We began our Capcom tour with two levels of DuckTales Remastered. The game looks stellar, and the gameplay is just as players would remember it. The game is fully voiced with the original cast from the cartoon, which as a fan of the game and the cartoon blew my mind. Instead of just being dropped into the level, cutscenes play, explaining both the treasure Uncle Scrooge is after as well as who’s guarding it. To hear Uncle Scrooge’s voice, along with Huey, Dewey, Louie, Webbigail, and Launchpad McQuack for the first time in many years undoubtedly will resonate with Capcom fans. Scrooge can pogo stick and golf club like the original game, but unlike the original game, backgrounds are rendered in beautiful HD 3D. Some items are still rendered in 2.5D retaining the animated cell feeling. With a low price point due to its release on Nintendo Network, PlayStation Network and Xbox LIVE, its summer release will fuel a guaranteed blockbuster.
Next we took a look at Phoenix Wright: Dual Destinies, the latest in the Ace Attorney series for the Nintendo 3DS. The game demo dropped us in the middle of a testimonial of a woman who had a ceiling crumble on her and focused on the new ability, analytic psychology, which works similar to Psylock from former games. The mechanic was interesting, but felt awkwardly like the emotion meter from Super Princess Peach. Analytic psychology, which seems more to be along the lines of empathy, focuses on if a person is feeling the appropriate emotion for their testimony, which Phoenix can use to his advantage in the trial. Admittedly, we only saw one part of the testimony, but it seemed really forced. However, with remastered graphics, 3D backgrounds, and the same gameplay Ace Attorney fans love, it still works brilliantly, despite the awkward investigation tactic.

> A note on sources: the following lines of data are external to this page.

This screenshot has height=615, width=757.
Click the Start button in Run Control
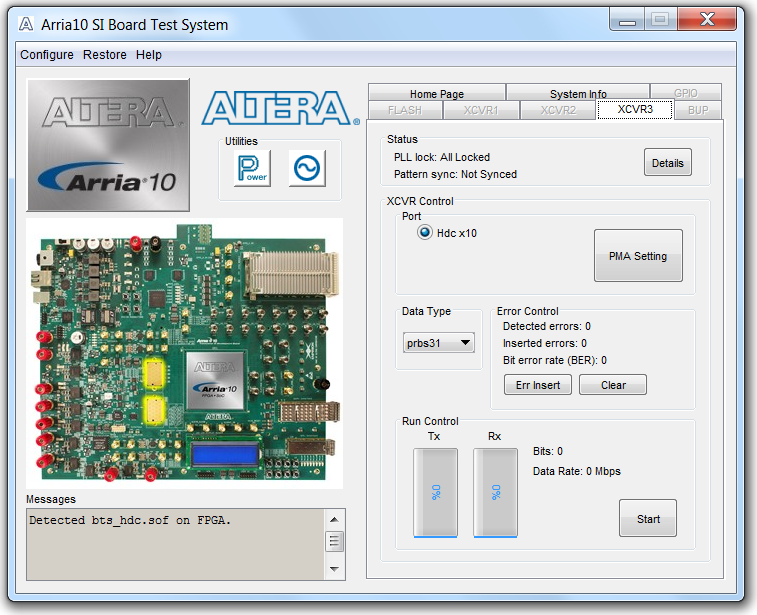[x=648, y=519]
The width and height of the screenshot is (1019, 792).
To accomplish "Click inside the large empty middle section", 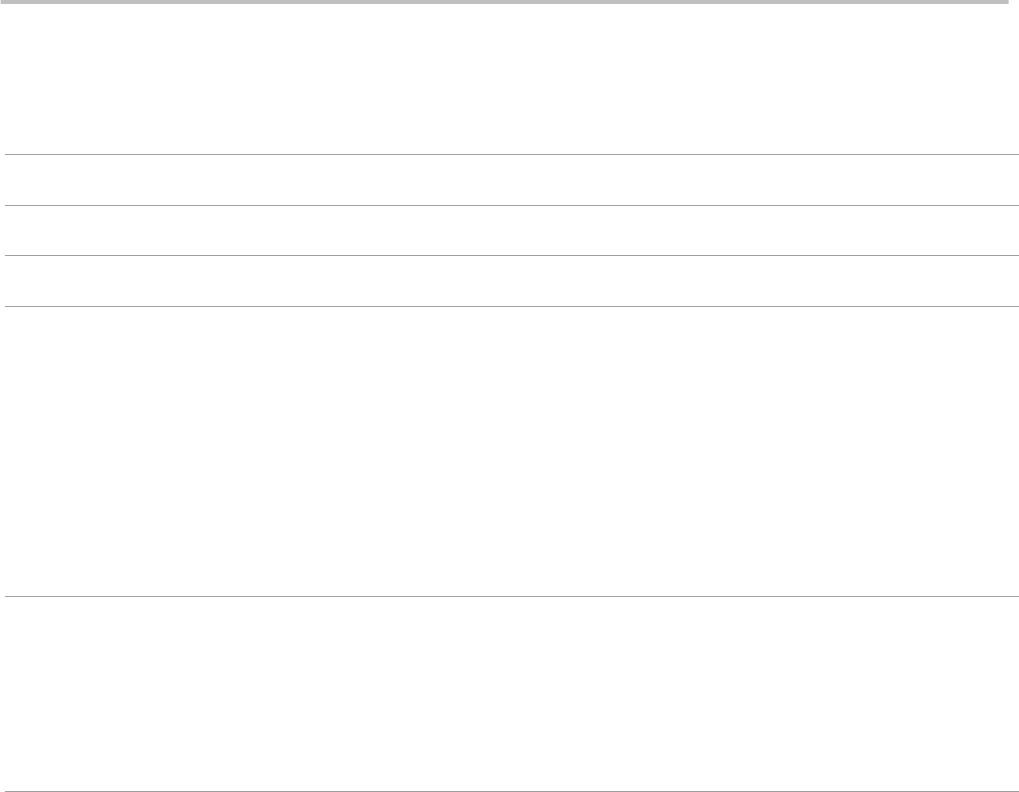I will [x=511, y=451].
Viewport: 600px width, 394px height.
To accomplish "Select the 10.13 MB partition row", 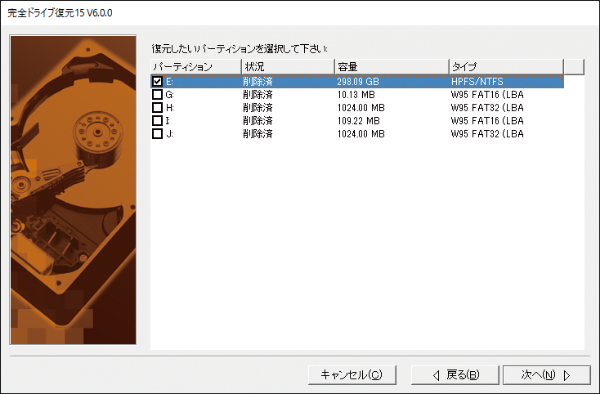I will tap(357, 94).
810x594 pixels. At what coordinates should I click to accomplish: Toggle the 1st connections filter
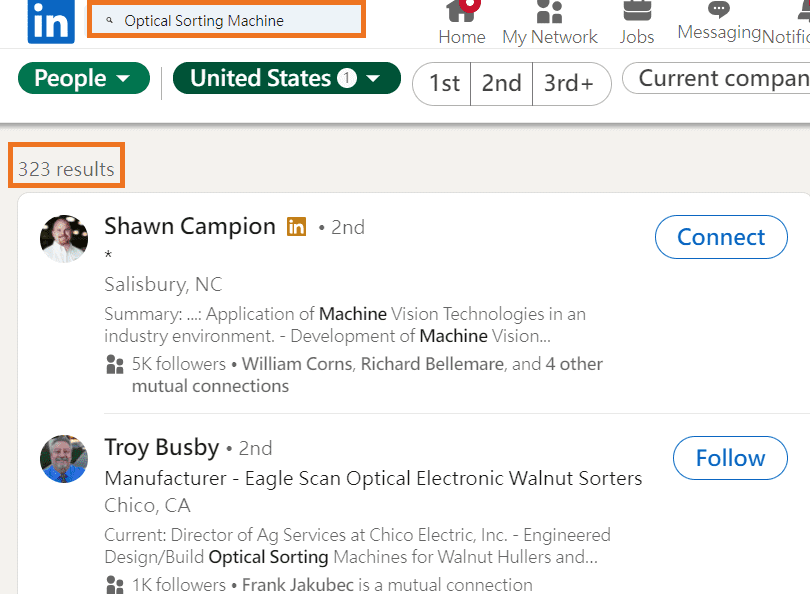pyautogui.click(x=444, y=84)
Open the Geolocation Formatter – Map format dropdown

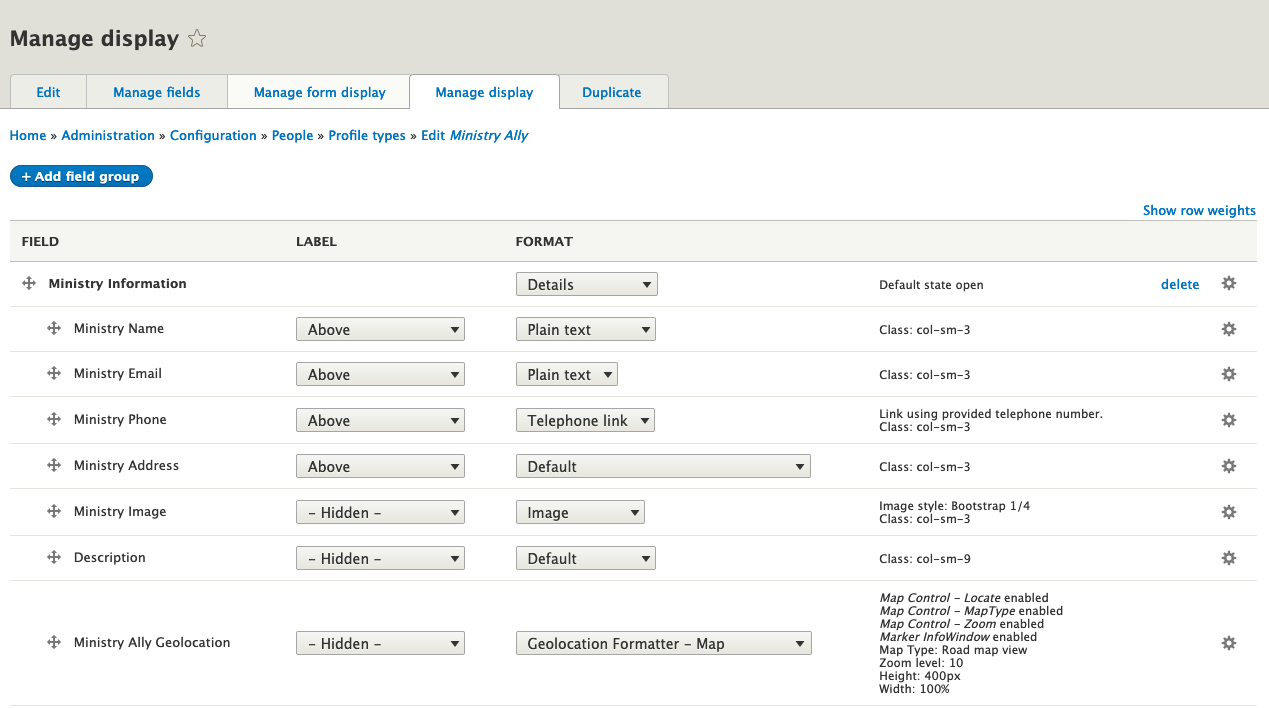point(663,643)
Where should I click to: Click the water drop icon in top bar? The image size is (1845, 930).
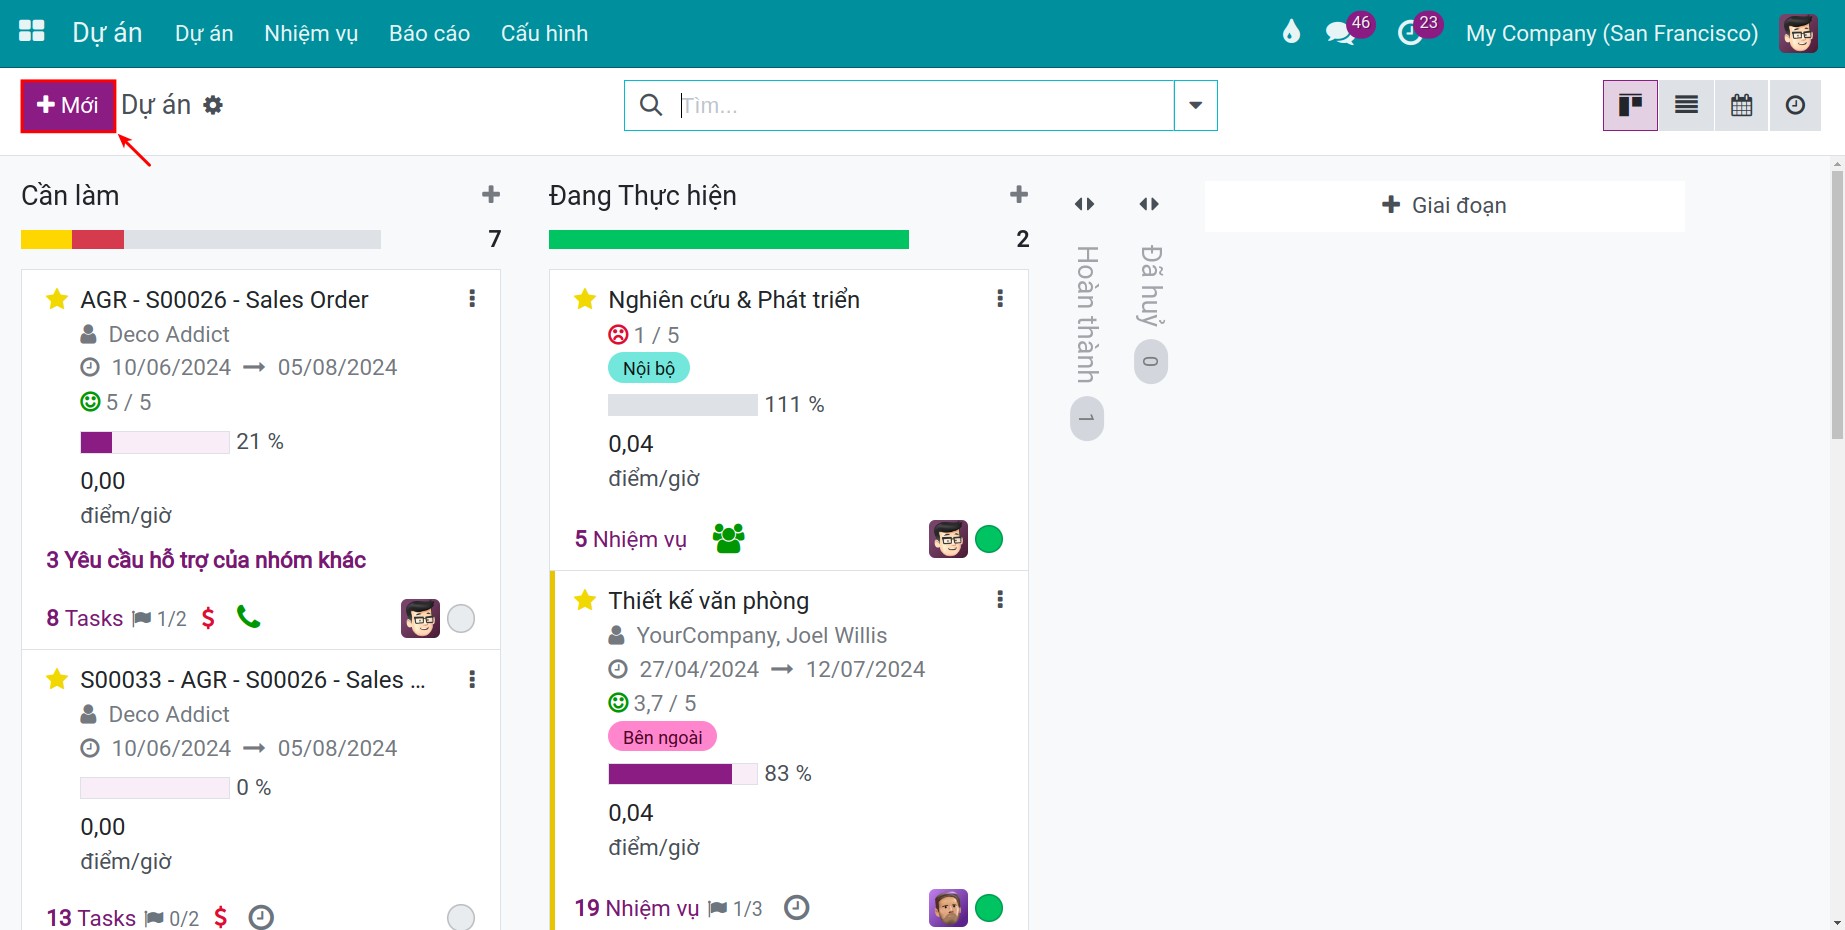pos(1291,32)
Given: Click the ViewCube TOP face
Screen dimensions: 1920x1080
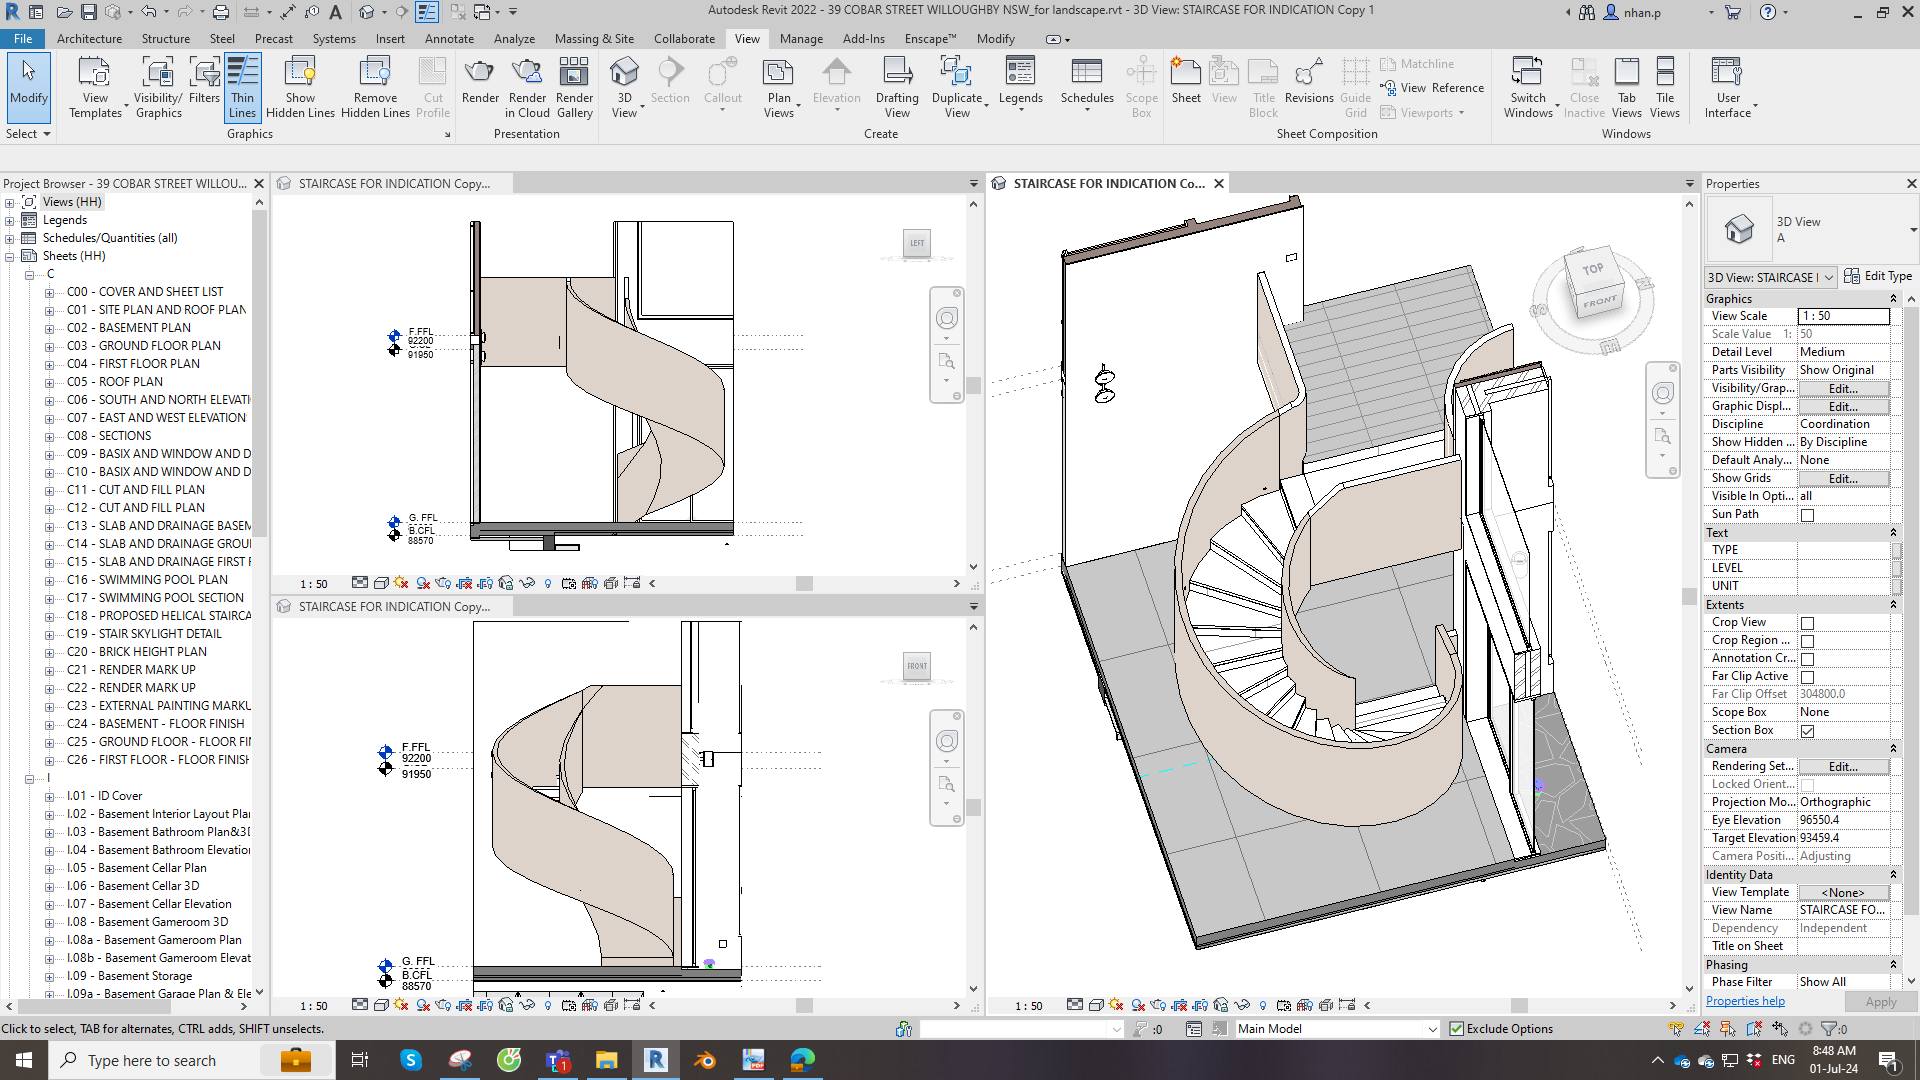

Capcom showcased their Classic Arcade download packs for PSN and XBLA, featuring titles from Capcom for 8- and 16-bit machines. Five in total, the showcased one included games like 1942, SonSon, and Ghosts ‘n’ Goblins. I took a crack at my old nemesis, Ghosts ‘n’ Goblins, and I am proud to say it still thwarts me to this day. The games are still classic, but the amount of suck produced was off the scale.